▶ Task data

##########

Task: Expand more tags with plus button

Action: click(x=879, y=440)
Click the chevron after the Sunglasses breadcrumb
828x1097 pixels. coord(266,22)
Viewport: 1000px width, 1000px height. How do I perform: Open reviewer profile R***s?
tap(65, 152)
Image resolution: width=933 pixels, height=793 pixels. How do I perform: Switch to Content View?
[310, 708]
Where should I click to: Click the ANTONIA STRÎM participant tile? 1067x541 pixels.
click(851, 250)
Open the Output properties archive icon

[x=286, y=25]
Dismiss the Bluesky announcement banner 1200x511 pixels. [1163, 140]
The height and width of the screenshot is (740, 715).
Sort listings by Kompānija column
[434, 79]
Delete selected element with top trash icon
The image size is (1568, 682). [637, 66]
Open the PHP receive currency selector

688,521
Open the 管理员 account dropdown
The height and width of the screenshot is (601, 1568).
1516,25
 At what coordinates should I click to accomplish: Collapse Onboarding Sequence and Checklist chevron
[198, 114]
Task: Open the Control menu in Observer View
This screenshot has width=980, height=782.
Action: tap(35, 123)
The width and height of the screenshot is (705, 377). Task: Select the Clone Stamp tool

##########

▶ Assigned task
Reproduce, with no other lines, the one containing "Sort listings by Kompānija column" and all lines after it through the end of the data above.

▶ Solution below
Sort listings by Kompānija column
[434, 79]
Delete selected element with top trash icon
The image size is (1568, 682). [637, 66]
Open the PHP receive currency selector

688,521
Open the 管理员 account dropdown
The height and width of the screenshot is (601, 1568).
1516,25
 At what coordinates should I click to accomplish: Collapse Onboarding Sequence and Checklist chevron
[198, 114]
Task: Open the Control menu in Observer View
This screenshot has width=980, height=782.
Action: tap(35, 123)
The width and height of the screenshot is (705, 377). Task: Select the Clone Stamp tool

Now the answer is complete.